Stan Lee, the man behind comic book legends including Spider-Man and the X-Men, has died aged 95.
Lee was the co-creator of Marvel Comics and also responsible for the Hulk, the Fantastic Four, Iron Man and Thor.
The family's attorney confirmed he died after being taken to hospital on Monday.
Mr Lee, who recently fought off a bought of pneumonia, founded Marvel Comics with Jack Kirby in 1961.
Stars who have played Marvel characters, including Robert Downey Jr, Hugh Jackman and Chris Evans paid tributes to Lee, describing him as "a creative genius".
In a statement Marvel called him the "creator, voice and champion" of the company.
"With a heavy heart, we share our deepest condolences with his daughter and brother, and we honor and remember the creator, voice and champion of Marvel," a statement on their website said.

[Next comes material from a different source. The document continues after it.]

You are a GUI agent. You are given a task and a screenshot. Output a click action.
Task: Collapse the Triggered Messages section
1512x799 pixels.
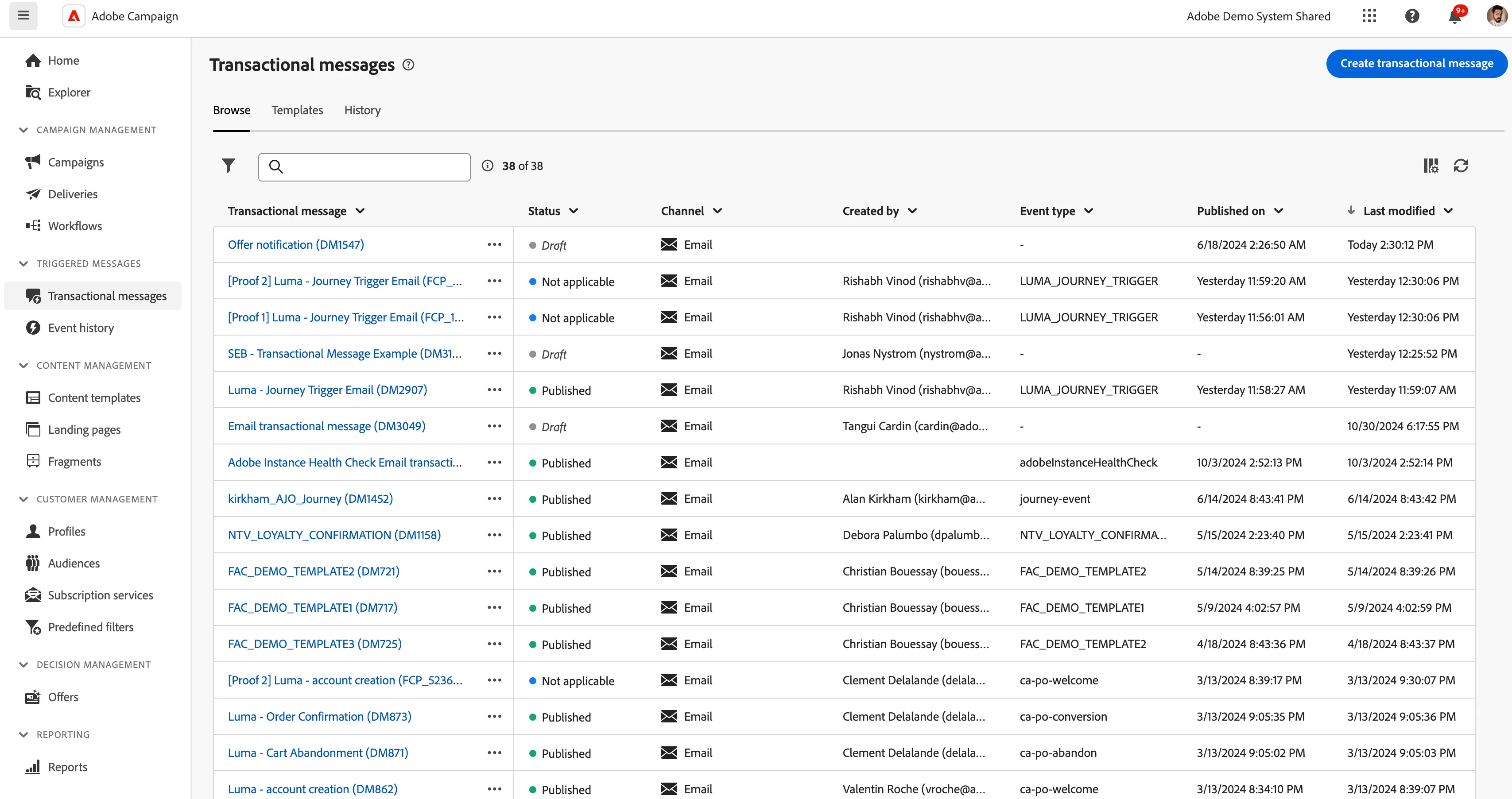coord(23,263)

It added: "Marvel and the entire The Walt Disney Company salute the life and career of Stan Lee and offer their undying gratitude for his unmatchable accomplishments within their halls. Every time you open a Marvel comic, Stan will be there."
The Walt Disney Company, which bought Marvel Entertainment in 2009, saluted Mr Lee's "unmatchable" life and career.
"Every time you open a Marvel comic, Stan will be there," it said. "Please join us today in remembering Stan 'The Man' Lee."
Lee was born on December 28, 1922, in Manhattan and grew up with a love of adventure books and Errol Flynn movies.
He started in the entertainment industry in 1939 and created or co-created Black Panther, Spider-Man, X-Men, The Mighty Thor, Iron Man, The Fantastic Four, The Incredible Hulk, Daredevil and Ant-Man among others.
Lee revolutionised comics by introducing human frailties in his superheroes.
As the top writer at Marvel Comics and later as its publisher, he revived the industry in the 1960s by offering the costumes and action craved by younger readers while insisting on sophisticated plots, college-level dialogue, satire, science fiction and even philosophy.
Many of the characters' stories have since been turned into Hollywood films, turning the Marvel brand into a multi-billion dollar business.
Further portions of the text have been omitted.